(Data entries)
+--

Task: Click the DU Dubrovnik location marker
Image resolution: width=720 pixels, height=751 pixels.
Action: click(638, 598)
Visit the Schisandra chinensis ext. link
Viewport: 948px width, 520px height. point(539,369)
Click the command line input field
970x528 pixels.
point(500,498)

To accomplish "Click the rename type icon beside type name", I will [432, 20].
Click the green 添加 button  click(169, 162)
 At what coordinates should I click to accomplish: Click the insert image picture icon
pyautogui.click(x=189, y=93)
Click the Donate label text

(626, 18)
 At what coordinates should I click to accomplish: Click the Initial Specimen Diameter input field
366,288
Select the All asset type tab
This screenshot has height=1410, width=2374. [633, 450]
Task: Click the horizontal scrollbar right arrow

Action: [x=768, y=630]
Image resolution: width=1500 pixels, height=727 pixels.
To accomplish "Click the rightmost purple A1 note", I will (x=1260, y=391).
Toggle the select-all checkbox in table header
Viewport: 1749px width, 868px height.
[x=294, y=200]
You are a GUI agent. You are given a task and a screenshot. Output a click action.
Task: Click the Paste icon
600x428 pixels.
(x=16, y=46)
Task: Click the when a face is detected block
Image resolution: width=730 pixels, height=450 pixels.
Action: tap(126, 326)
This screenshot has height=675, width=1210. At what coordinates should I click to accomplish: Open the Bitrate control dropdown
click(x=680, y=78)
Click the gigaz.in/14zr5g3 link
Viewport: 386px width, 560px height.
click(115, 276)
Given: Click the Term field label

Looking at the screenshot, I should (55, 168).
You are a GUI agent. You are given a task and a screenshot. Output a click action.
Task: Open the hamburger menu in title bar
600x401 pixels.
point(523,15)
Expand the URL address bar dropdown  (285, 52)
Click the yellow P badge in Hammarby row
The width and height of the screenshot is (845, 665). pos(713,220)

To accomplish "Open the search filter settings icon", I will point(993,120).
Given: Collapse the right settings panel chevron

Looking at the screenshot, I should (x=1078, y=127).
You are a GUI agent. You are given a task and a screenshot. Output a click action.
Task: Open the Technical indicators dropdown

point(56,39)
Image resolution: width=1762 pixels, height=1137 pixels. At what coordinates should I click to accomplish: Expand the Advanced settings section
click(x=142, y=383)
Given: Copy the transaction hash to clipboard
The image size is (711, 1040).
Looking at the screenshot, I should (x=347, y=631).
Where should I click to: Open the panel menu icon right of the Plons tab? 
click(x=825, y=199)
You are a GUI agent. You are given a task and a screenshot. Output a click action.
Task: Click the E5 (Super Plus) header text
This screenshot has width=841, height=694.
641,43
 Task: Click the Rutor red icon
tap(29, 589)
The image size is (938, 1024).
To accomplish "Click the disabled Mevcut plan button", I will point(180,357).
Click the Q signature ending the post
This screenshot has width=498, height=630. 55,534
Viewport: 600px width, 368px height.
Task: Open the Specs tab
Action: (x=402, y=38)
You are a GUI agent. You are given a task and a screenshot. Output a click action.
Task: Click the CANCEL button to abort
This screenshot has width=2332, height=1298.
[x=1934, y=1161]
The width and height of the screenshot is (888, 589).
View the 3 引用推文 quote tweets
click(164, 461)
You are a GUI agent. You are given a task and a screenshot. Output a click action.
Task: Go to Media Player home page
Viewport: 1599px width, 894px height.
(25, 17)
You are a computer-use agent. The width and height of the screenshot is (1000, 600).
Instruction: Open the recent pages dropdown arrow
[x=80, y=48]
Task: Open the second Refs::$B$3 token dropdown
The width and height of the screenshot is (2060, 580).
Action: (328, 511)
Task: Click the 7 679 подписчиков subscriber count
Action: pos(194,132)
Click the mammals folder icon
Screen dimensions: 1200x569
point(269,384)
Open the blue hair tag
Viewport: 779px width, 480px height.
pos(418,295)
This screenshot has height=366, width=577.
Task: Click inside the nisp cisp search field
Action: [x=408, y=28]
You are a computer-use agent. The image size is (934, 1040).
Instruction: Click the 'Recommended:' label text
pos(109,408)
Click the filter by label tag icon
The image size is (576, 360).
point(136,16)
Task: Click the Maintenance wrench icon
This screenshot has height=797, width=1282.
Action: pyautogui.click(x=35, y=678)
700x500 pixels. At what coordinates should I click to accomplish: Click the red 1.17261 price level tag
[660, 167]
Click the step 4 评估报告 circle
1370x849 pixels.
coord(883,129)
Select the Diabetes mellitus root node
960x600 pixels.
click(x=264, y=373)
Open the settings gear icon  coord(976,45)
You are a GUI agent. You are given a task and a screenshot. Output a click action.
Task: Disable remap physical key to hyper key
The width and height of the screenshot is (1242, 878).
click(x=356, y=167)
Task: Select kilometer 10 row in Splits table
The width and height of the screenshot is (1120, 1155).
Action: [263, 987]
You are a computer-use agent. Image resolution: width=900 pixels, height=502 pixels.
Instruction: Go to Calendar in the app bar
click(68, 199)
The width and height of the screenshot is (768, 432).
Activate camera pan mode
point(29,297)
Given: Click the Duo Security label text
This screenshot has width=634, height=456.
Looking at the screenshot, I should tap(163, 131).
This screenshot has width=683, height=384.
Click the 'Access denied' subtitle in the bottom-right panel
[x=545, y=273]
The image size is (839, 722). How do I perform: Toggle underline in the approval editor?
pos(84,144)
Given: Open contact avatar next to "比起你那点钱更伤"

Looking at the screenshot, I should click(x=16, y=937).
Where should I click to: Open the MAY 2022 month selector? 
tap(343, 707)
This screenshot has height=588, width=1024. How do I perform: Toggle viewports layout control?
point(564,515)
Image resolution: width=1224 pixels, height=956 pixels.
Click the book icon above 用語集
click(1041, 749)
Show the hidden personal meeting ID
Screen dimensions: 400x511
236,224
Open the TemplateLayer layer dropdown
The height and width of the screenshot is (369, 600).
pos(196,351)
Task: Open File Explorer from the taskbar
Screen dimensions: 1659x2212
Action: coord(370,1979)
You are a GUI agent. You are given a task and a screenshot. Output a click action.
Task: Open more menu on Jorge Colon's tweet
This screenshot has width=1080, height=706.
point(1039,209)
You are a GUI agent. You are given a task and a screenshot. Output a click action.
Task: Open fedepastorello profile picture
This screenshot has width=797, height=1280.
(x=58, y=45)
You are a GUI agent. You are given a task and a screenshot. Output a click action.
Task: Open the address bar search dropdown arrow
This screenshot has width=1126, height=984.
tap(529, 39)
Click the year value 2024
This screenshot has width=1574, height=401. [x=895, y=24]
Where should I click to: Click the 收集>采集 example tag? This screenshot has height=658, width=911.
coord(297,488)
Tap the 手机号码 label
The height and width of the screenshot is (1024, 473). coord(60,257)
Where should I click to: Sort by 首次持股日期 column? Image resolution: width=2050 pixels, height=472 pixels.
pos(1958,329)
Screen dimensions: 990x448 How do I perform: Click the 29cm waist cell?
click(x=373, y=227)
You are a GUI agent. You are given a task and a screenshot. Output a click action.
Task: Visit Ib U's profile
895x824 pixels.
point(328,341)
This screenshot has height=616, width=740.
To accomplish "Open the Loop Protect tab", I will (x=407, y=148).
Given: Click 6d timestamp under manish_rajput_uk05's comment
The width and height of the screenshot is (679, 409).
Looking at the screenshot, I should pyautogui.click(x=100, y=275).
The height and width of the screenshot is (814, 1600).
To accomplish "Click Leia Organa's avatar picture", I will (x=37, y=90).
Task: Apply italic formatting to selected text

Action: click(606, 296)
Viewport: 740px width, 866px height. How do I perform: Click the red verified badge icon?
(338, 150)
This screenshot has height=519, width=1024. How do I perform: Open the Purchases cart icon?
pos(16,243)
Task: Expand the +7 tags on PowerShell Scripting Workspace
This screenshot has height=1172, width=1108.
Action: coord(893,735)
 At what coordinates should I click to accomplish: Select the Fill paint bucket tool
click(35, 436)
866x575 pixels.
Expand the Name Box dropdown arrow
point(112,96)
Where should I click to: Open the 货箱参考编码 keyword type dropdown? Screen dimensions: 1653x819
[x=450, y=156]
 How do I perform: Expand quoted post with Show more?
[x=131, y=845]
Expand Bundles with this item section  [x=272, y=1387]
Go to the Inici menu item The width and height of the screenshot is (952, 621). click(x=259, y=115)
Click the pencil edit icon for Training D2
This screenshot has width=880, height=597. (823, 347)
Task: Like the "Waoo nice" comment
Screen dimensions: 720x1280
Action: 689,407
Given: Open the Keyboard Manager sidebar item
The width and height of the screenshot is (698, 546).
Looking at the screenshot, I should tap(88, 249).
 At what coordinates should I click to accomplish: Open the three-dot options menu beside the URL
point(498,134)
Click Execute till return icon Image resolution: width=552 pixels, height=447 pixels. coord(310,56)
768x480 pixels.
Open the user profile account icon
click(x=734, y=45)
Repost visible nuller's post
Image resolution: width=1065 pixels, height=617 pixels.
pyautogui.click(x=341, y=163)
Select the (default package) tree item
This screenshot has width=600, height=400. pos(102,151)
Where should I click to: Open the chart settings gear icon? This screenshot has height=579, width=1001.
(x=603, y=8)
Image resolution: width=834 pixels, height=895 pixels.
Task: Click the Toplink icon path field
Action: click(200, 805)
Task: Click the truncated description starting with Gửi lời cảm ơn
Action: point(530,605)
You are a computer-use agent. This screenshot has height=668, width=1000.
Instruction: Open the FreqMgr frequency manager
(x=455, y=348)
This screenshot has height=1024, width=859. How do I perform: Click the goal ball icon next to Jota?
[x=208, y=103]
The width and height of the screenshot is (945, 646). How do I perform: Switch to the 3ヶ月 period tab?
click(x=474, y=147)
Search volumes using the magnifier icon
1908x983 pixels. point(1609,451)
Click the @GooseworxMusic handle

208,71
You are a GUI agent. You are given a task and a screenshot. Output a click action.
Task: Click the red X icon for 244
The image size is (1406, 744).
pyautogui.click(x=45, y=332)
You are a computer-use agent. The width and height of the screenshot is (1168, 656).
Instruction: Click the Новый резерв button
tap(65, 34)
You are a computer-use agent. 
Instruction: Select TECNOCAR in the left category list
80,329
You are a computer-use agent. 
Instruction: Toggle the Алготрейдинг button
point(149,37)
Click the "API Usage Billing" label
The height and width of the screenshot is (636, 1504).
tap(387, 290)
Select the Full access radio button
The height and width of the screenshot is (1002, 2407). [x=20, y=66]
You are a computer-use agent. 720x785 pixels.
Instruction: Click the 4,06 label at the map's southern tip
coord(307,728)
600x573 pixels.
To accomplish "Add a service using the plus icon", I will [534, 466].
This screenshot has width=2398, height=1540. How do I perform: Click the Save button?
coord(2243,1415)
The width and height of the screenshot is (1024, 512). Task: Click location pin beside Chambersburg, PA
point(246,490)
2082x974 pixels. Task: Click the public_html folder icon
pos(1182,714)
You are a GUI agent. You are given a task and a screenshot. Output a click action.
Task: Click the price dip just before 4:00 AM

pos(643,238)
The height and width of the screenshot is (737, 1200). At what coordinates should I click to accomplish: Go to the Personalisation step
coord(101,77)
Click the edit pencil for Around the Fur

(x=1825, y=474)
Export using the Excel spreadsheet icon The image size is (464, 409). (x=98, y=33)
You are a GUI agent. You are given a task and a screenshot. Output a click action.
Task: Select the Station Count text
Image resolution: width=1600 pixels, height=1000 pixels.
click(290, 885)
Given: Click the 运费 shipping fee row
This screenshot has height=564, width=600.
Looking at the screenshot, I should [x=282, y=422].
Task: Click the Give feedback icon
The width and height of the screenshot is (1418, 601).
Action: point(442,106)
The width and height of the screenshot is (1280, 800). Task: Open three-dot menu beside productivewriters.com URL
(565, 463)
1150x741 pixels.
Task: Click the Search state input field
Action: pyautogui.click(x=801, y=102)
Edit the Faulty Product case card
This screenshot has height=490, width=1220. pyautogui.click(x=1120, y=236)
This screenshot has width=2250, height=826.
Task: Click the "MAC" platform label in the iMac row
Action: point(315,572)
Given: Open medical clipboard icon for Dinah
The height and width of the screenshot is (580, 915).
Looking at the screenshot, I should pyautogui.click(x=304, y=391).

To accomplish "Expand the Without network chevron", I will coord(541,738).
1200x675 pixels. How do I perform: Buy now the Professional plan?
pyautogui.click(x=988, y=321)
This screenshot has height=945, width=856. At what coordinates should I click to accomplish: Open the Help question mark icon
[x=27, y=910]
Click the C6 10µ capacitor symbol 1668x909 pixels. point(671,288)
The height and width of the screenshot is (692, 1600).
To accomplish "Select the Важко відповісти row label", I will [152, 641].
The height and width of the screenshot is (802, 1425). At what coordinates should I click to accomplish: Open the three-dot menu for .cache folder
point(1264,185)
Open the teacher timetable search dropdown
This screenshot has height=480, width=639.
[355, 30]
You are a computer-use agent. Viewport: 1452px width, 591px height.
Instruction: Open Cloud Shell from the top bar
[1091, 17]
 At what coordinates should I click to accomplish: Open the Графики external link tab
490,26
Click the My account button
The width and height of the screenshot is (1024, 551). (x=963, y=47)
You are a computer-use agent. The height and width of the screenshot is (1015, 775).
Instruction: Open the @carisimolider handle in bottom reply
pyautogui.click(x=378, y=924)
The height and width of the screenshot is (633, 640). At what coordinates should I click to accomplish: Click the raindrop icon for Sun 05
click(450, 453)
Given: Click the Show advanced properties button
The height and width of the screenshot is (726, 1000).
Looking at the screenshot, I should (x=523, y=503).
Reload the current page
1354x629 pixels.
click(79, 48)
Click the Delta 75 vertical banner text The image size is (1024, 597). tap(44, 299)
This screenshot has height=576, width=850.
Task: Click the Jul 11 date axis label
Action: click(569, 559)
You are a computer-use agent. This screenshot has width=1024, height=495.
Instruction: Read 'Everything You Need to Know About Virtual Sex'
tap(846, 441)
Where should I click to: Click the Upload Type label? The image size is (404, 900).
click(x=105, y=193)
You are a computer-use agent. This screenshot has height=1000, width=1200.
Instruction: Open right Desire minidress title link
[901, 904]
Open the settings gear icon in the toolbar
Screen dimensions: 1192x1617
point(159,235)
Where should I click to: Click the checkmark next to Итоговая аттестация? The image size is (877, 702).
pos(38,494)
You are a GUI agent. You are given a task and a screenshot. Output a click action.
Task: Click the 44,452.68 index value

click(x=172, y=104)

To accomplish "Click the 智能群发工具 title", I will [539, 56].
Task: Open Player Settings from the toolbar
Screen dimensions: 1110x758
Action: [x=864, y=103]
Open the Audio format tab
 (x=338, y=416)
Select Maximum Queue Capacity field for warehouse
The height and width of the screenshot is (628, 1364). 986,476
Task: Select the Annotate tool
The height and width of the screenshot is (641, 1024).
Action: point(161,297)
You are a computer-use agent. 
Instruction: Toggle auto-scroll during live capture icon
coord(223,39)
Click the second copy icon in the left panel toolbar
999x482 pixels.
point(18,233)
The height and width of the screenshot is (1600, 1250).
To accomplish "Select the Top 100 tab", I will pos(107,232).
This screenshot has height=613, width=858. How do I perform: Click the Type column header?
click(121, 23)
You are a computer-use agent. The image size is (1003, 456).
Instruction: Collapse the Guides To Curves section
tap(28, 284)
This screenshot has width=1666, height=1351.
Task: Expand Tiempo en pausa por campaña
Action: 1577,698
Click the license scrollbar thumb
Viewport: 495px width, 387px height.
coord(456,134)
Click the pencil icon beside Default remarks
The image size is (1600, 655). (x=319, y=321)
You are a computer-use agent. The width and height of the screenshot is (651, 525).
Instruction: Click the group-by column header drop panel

+--

* _What this task involves_:
If the string "clipboard" appears in a line of the entries, report the line.

* _Reply_:
Given: Copy the transaction hash to clipboard
Given: Open medical clipboard icon for Dinah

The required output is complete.